* _ACTIVITY_: If a line in the entries below includes "agent", show that line.

*** Opening of DATA FOR THIS TASK ***

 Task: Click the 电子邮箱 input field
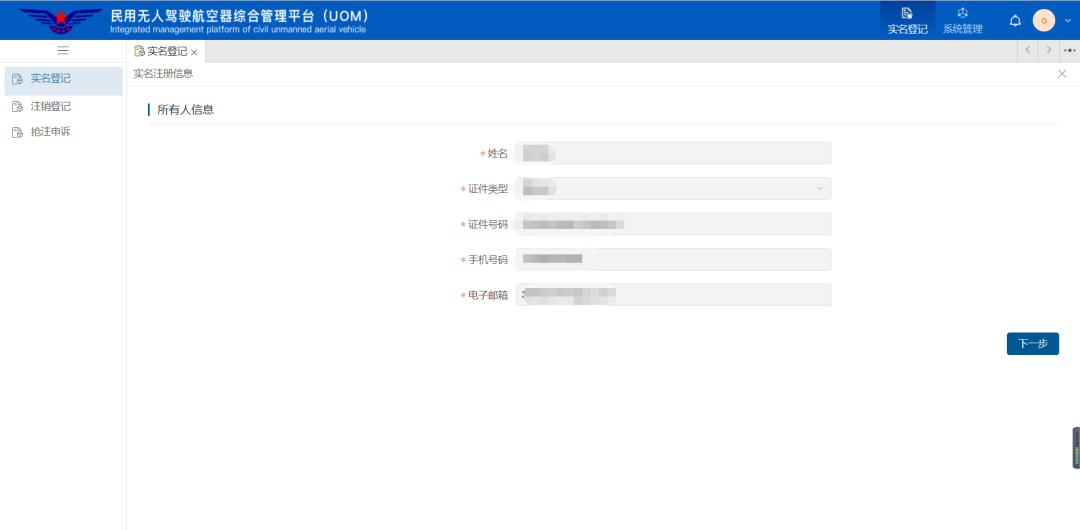(x=673, y=295)
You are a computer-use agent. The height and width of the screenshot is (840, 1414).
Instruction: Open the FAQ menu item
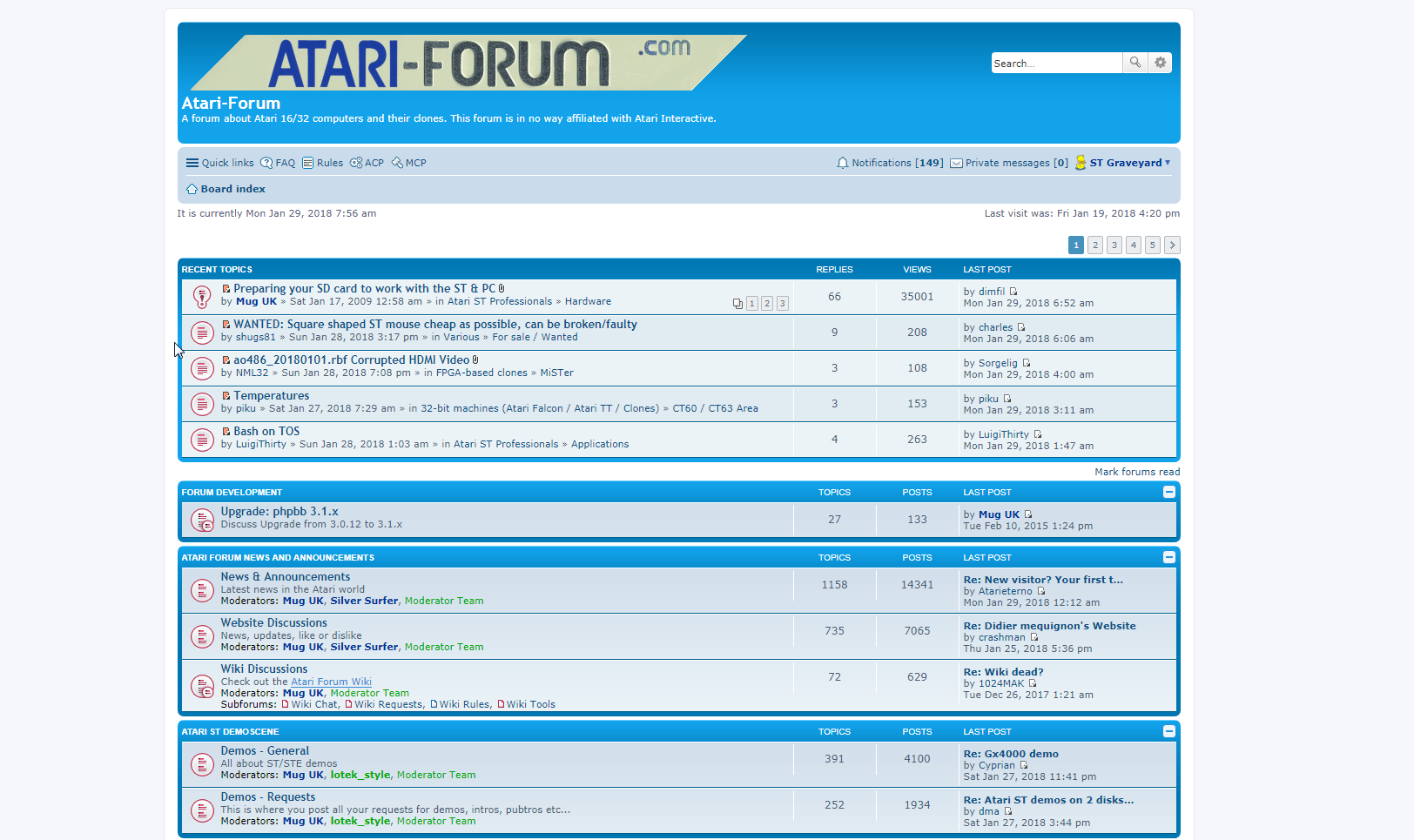click(x=278, y=163)
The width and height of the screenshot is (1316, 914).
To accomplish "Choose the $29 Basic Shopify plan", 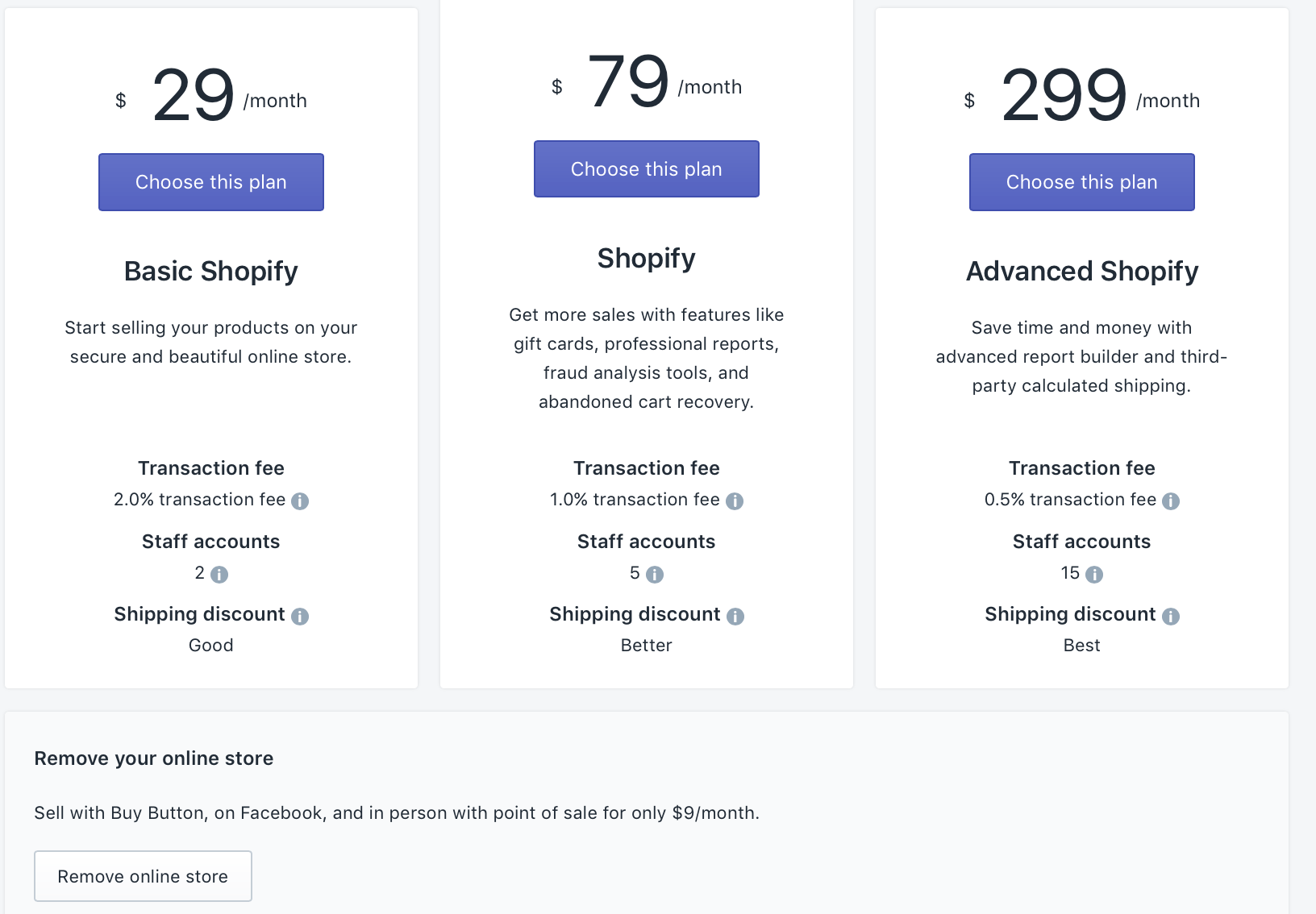I will tap(211, 182).
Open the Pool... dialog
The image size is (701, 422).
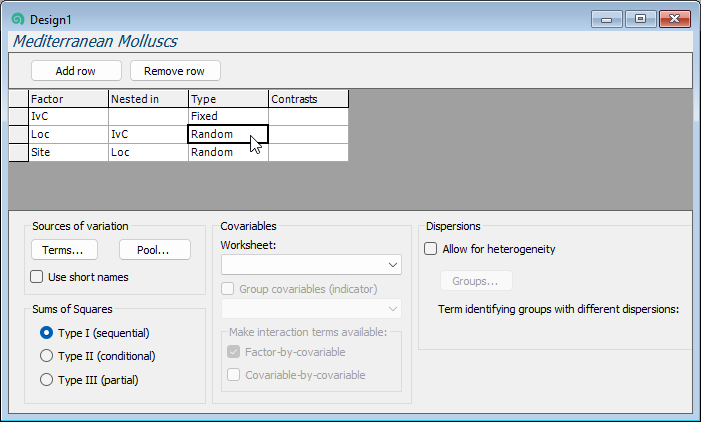coord(154,249)
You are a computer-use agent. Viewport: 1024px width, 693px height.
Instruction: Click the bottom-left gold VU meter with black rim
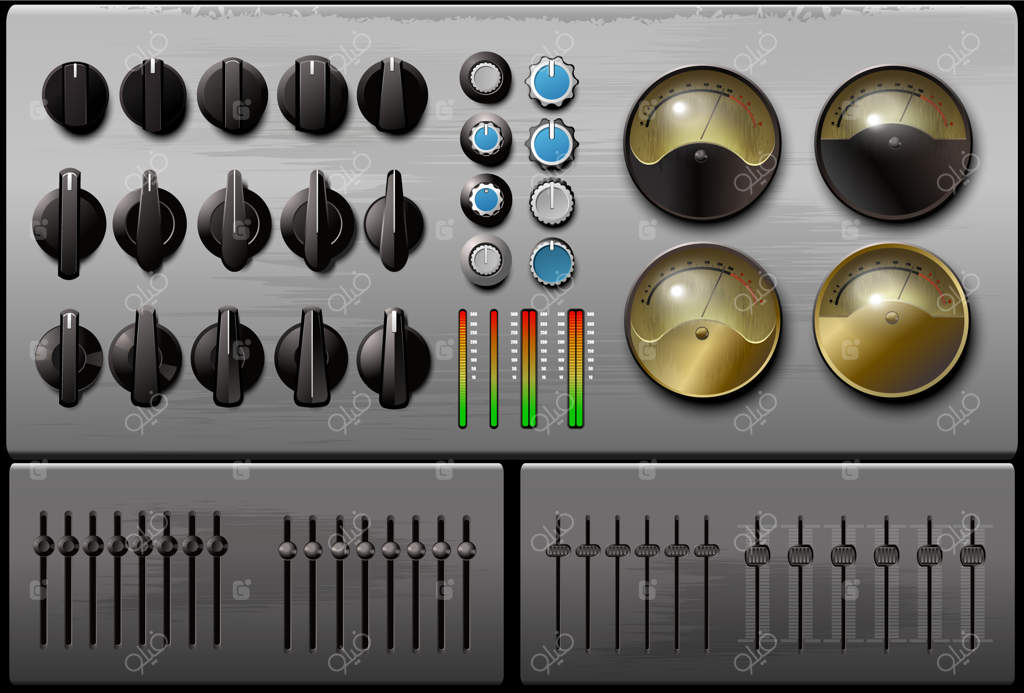pyautogui.click(x=703, y=320)
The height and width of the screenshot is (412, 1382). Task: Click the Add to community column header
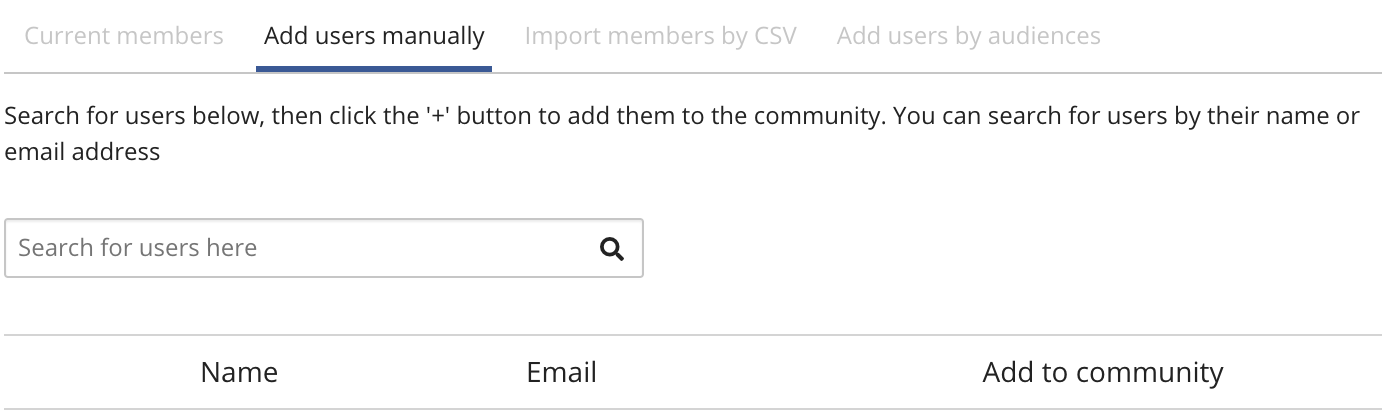point(1102,373)
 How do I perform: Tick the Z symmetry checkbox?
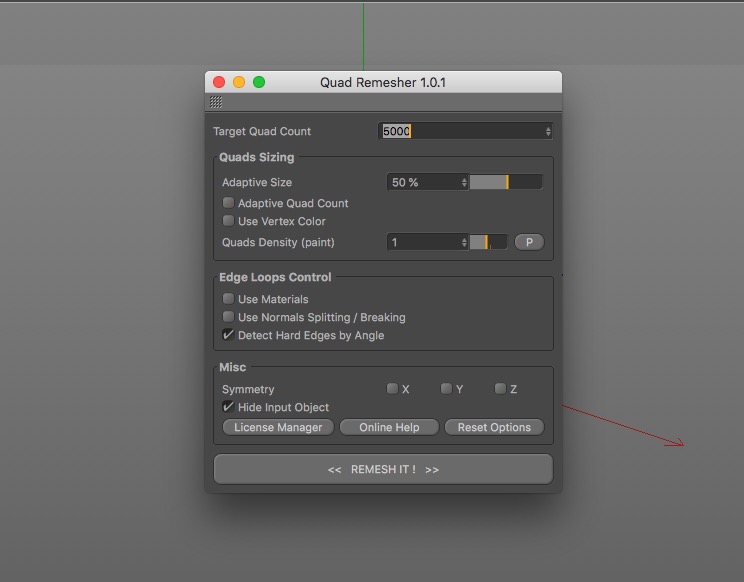coord(500,389)
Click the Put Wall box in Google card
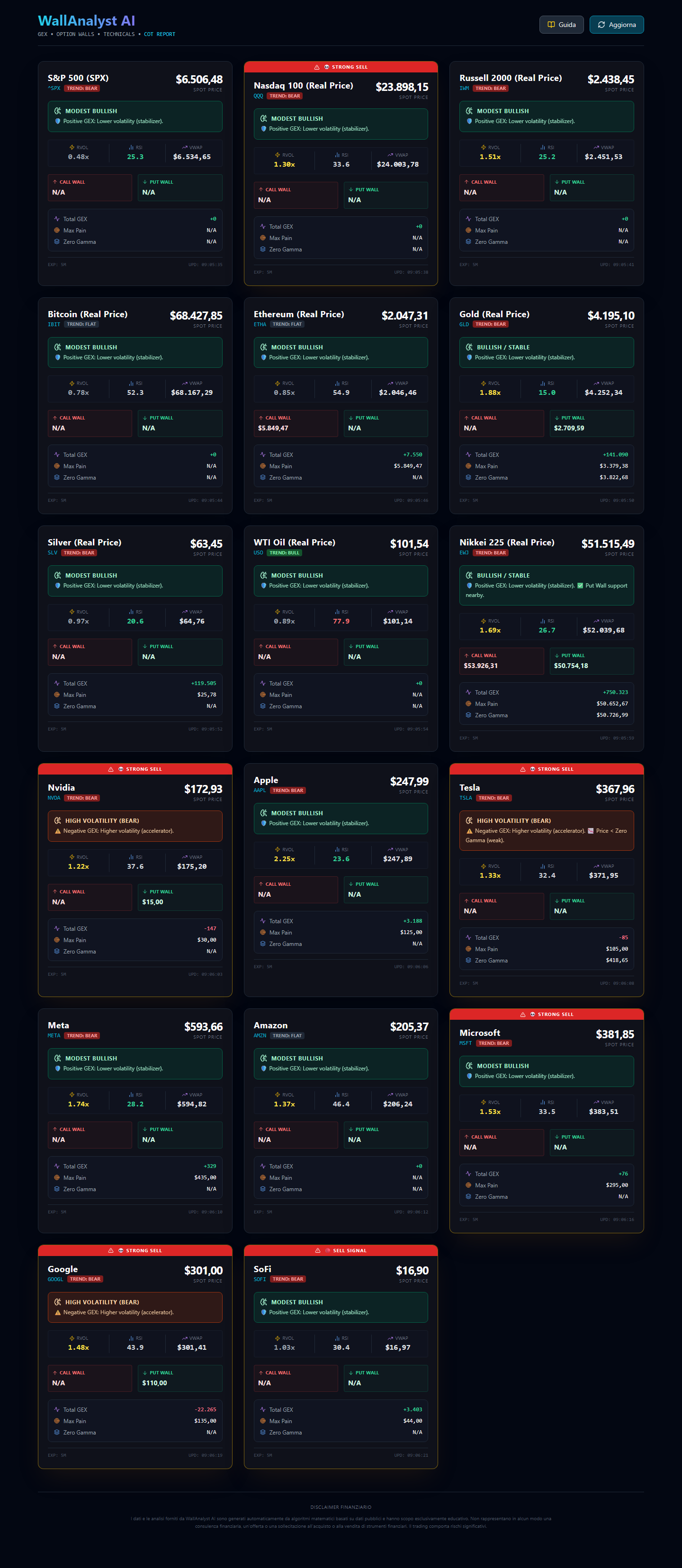Image resolution: width=682 pixels, height=1568 pixels. tap(179, 1379)
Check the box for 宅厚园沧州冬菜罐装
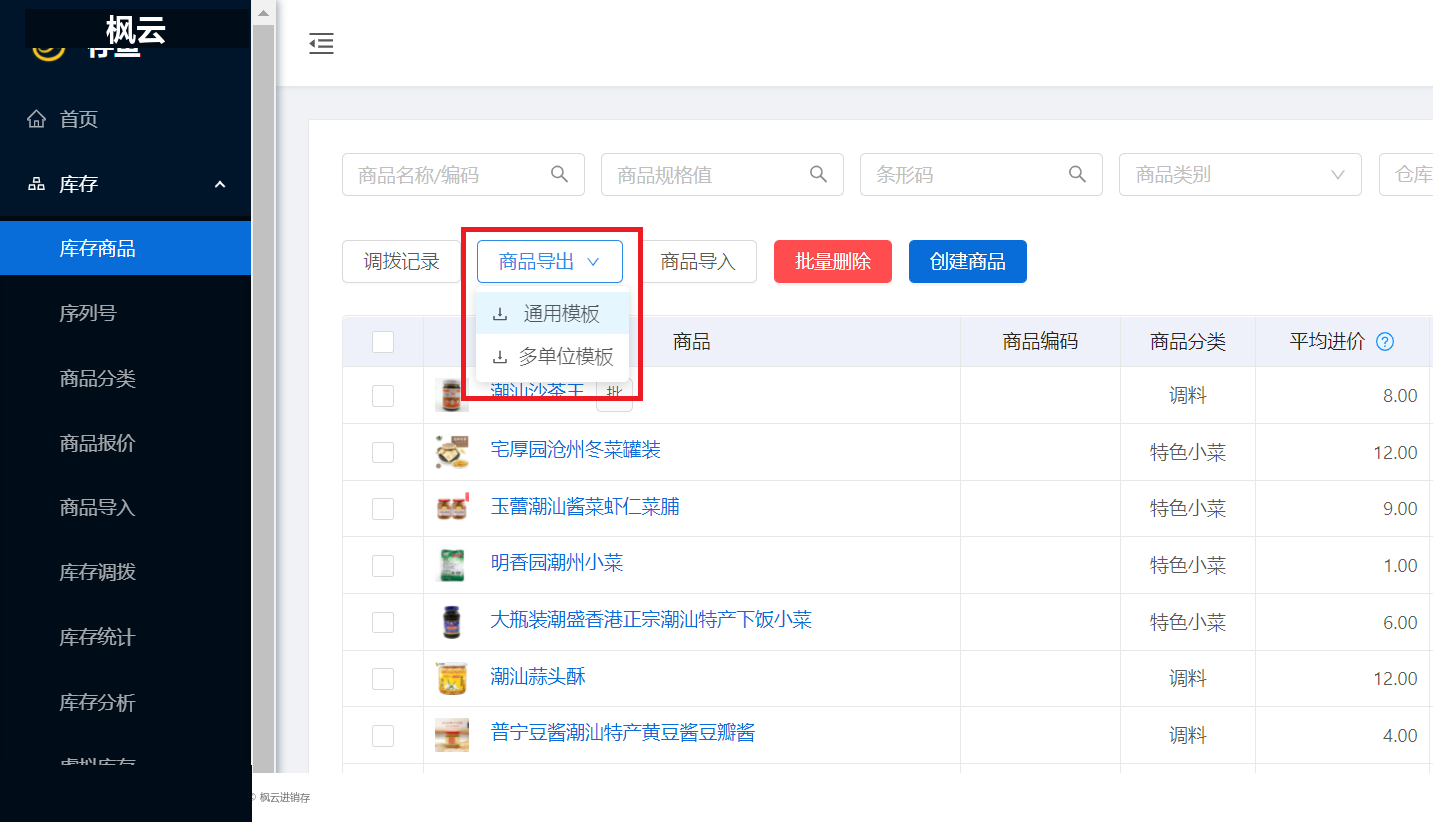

*** Close of DATA FOR THIS TASK ***

* _RESPONSE AREA_:
You are a computer-use agent. The height and width of the screenshot is (840, 1414).
You are a computer-use agent. Viewport: 1024px width, 693px height.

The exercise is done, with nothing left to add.